Bandeau
mcInform@ctions
Travail de fourmi, effet papillon...
Descriptif du site
Attac 33
Débiles !
le p’tit grain N°137
Article mis en ligne le 28 janvier 2011
dernière modification le 8 mai 2012

« Débiles » !, ainsi Alain Rousset juge-t-il les arguments des opposants de la ligne à grande vitesse . . . Dans l’édition du Journal Sud-Ouest datée du mardi 25/01 les élus écologistes, auxquels s’adressaient ses amabilités du nouvel an, « persistent et signent ». Peut-être auraient-ils pu « renvoyer l’ascenseur » ?

Débile provient du latin « débilis » qui signifie amputé, infirme, incapable. Les opposants à la LGV seraient donc d’après Alain Rousset incapables d’opposer aux partisans de la grande vitesse ferroviaire des arguments sérieux et pertinents. Sans doute leur cerveau est-il privé de sa partie gauche, la zone du raisonnement logique et rationnel ?
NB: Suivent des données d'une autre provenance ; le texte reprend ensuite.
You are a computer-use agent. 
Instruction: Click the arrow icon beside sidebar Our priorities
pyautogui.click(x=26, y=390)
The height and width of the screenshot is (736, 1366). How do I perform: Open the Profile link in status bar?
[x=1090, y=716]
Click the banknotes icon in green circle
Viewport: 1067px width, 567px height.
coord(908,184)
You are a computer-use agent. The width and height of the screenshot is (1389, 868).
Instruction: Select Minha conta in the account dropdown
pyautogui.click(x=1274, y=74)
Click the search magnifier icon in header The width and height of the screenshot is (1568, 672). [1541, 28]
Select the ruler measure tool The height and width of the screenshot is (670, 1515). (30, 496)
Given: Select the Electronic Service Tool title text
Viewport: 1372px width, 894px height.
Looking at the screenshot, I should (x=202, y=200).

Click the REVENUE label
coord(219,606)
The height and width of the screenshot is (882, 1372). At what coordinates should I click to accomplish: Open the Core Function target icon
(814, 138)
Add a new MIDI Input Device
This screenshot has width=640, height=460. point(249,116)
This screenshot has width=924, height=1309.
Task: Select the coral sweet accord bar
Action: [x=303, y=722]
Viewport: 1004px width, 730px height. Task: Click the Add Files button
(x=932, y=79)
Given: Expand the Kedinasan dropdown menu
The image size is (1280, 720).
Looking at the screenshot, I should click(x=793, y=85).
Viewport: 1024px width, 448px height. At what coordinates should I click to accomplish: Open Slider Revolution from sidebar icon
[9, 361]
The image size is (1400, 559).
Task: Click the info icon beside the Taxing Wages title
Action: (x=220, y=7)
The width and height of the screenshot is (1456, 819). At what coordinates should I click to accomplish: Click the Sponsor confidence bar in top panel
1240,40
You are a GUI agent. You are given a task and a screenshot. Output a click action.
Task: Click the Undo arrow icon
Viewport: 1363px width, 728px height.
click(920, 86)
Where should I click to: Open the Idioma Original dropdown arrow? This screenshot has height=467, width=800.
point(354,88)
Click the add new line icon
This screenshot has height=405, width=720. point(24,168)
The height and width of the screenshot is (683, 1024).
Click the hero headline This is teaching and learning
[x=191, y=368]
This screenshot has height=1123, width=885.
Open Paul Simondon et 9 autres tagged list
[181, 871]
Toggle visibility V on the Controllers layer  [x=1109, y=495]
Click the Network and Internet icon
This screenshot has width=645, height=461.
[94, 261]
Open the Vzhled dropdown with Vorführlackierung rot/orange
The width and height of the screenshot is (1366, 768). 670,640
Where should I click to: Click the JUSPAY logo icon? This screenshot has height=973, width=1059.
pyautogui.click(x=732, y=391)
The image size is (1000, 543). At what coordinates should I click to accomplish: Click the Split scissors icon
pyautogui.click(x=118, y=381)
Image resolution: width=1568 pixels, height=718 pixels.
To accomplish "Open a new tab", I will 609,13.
Pour le chef de l’exécutif régional, la raison consiste très certainement à considérer qu’un territoire n’est viable que s’il est sillonné d’autoroutes et de lignes à grande vitesse, que s’il accueille des usines, des sièges sociaux de multinationales, des complexes touristiques, bref que s’il est capable de s’inscrire dans le cadre d’une économie mondialisée et concurrentielle où des directeurs de société et des turbo-cadres doivent en permanence se déplacer le plus rapidement possible d’une zone d’activité à une autre.

Le dernier numéro du journal d’information du Conseil Régional est d’ailleurs tout à la gloire de l’A65 et d’une économie basée sur le transport, sur les échanges circuit long, bref sur la dépense énergétique dans un monde que l’on sait menacé par le changement climatique et le renchérissement de l’énergie. Et les priorités affichées dans le domaine routier se retrouvent également dans le domaine du transport ferroviaire .

L’obsession du chronomètre est omniprésente. Même si, dans le cadre d’une stratégie de communication qui met en avant le développement durable, « l’Aquitaine » ( c’est le nom du magazine d’information édité par le Conseil Régional) insiste sur l’amélioration de l’offre de transport régional et l’inter-modalité, les sommes allouées à la régénération des lignes ferroviaires seront sans aucune mesure avec le coût de la LGV Atlantique pour la région Aquitaine.

Au final, ce sont les salariés et les usagers de la SNCF qui finiront par payer, en bout de course, les investissements et les choix de gestion déséquilibrés des différents partenaires associés au projet.

Sur ce dossier comme sur beaucoup d’autres, il semble bien malheureusement que nos grands décideurs soient débiles, au sens étymologique du terme, c’est-à-dire amputés d’une sensibilité écologique qui pourrait leur permettre d’appréhender les problèmes de façon différente.

A l’heure des catastrophes climatiques en série (le massif landais fut frappé par la tempête Klaus il y a tout juste deux ans), il est affligeant de constater que nos responsables politiques manquent à ce point de sagesse et de volonté : ils devraient orienter nos choix collectifs avec lucidité et clairvoyance, ils ne font que se soumettre à l’idéologie du moment . Leur vision du monde est étriquée, bornée, dressée par la société de croissance et de consommation ; ils se contentent d’accompagner voire d’accélérer le mouvement et ne tiennent aucun compte des signaux d’alerte qui se multiplient. Ils sont prisonniers du modèle économique dominant, de la techno-science, de l’industrie et de la finance qui les dépassent et qui leur imposent systématiquement des décisions pourtant contraires à la préservation « d’une terre tout entière malade de son environnement et de ses modes de vie »*, ils sont rendus infirmes par notre civilisation et sans nul doute atteints d’une forme de débilité.

Jean-Luc Gasnier

* tiré de l’éditorial d’Alain Rousset ( dans le magazine « Aquitaine ») intitulé « choisir » et consacré à justifier l’A65.